C’est la première phrase que j’entends, arrivé avec 1h de retard à cause d’une gueule de bois non anticipée.
Je me trouve dans la shaping room de Tristan Mausse qui attaque méticuleusement le shape de sa dernière planche: un Hull en 8 pieds pour finaliser une commande Japonaise de sa marque Fantastic Acid.
Nous voilà donc dans une petite salle de shape improvisée à une porte de son salon.

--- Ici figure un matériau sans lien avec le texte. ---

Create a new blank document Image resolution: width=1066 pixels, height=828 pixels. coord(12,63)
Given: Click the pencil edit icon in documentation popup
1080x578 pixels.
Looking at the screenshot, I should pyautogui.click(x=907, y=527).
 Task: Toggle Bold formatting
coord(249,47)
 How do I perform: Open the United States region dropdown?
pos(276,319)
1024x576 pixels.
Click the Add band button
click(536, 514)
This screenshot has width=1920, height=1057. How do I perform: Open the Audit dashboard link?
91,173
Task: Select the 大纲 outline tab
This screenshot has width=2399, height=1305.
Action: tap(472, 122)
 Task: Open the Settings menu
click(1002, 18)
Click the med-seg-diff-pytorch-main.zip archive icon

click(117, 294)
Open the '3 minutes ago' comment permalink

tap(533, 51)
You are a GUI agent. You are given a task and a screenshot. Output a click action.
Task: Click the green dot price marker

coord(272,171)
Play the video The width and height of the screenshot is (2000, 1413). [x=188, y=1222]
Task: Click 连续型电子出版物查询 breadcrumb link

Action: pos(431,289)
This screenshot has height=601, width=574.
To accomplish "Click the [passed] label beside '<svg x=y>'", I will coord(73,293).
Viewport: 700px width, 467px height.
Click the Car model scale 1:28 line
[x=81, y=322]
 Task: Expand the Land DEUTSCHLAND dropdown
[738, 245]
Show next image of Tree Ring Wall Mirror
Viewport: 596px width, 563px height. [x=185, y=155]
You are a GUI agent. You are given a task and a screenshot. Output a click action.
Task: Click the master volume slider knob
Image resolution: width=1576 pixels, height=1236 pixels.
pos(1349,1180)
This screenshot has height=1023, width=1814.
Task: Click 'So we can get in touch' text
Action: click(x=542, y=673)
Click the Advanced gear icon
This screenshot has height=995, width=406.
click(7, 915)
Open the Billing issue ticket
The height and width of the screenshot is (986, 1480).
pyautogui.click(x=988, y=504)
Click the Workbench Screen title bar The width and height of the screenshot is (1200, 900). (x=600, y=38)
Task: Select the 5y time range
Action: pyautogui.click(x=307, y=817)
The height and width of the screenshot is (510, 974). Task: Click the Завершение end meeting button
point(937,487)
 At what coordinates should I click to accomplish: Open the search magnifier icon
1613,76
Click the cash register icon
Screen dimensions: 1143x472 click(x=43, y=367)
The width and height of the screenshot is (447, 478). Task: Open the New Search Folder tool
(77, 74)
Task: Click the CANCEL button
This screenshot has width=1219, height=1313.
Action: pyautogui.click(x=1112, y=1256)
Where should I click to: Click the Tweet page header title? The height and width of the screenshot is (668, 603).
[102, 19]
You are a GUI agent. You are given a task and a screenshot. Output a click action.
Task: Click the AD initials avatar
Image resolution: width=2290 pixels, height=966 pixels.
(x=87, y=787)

Tristan a posé ses valises pleines de livres et de templates avec sa petite famille du côté d’Anglet après des années de bourlingues dans les ateliers les plus prestigieux de la planète. Sa notoriété en tant que glasseur n’est plus à prouver et si je passe le voir aujourd’hui c’est pour en apprendre plus sur ces designs que je le vois surfer depuis quelques années, les hulls.
J’avoue que le shape est vraiment intriguant et étant fraîchement possesseur d’une de ces planches je me devais d’avoir toutes les cartes en mains pour appréhender ce nouveau bordel sous mes pieds…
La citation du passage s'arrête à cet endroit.